Work to be completed
Beginning at the line that holds "1456x818 pixels." and continuing to the last line of the data below, transcribe every line word for word, without pictures.

[Stored records]
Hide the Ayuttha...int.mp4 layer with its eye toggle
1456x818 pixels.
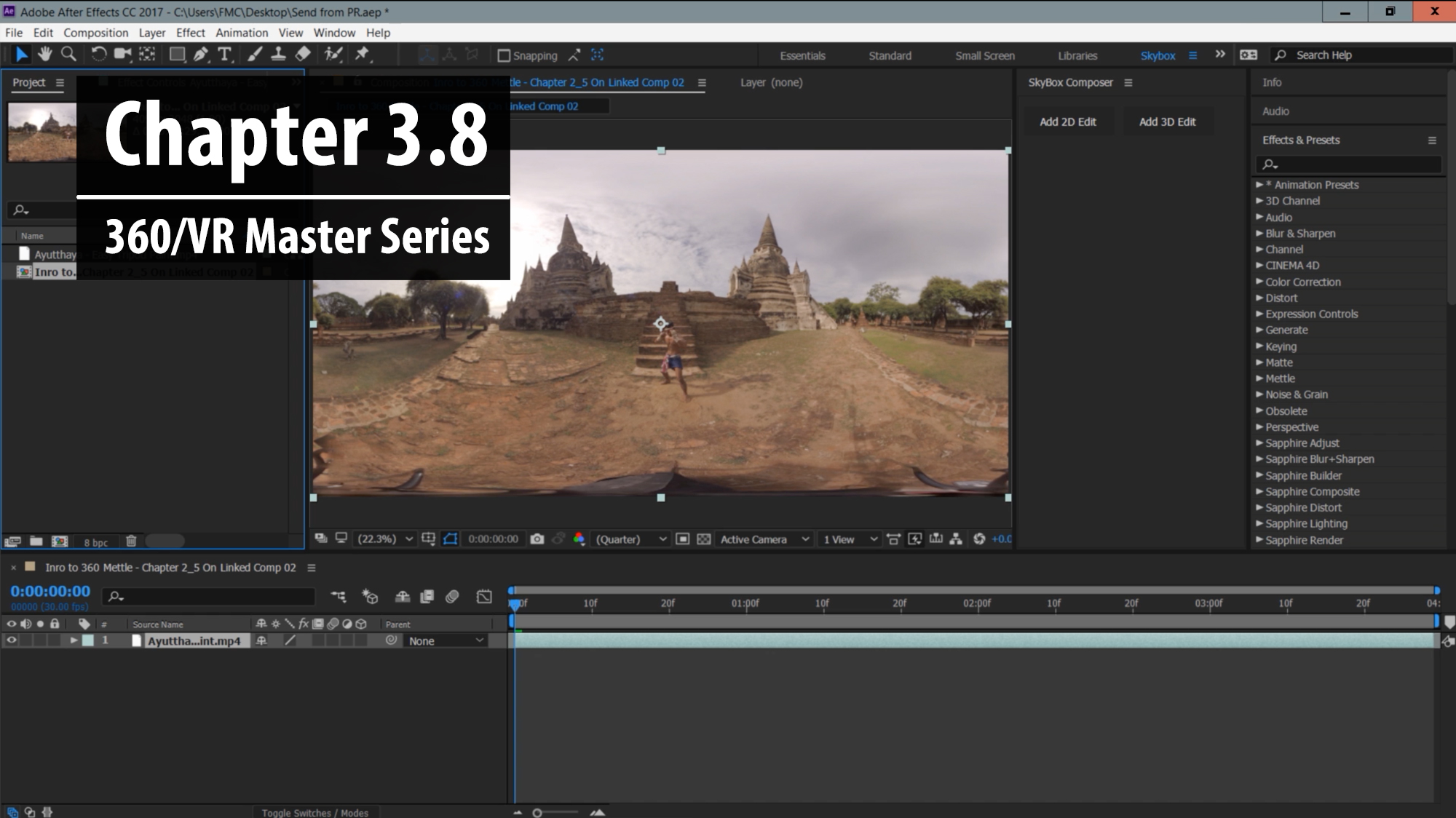12,640
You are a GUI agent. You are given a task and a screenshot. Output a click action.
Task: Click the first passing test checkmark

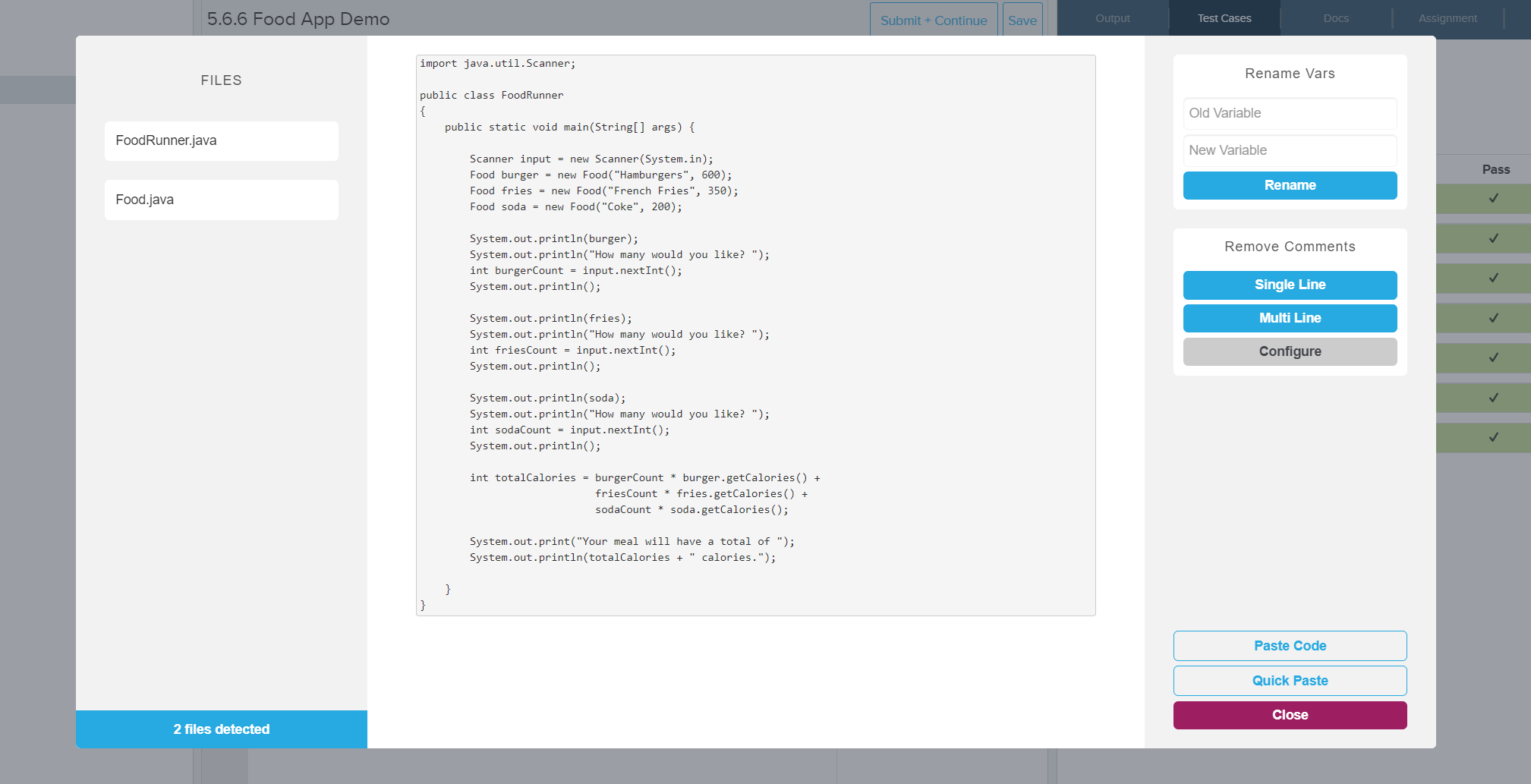[x=1494, y=198]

Response below
1456x818 pixels.
12,640
You are a GUI agent. You are given a task and a screenshot. Output a click action.
Task: Click the first passing test checkmark

[x=1494, y=198]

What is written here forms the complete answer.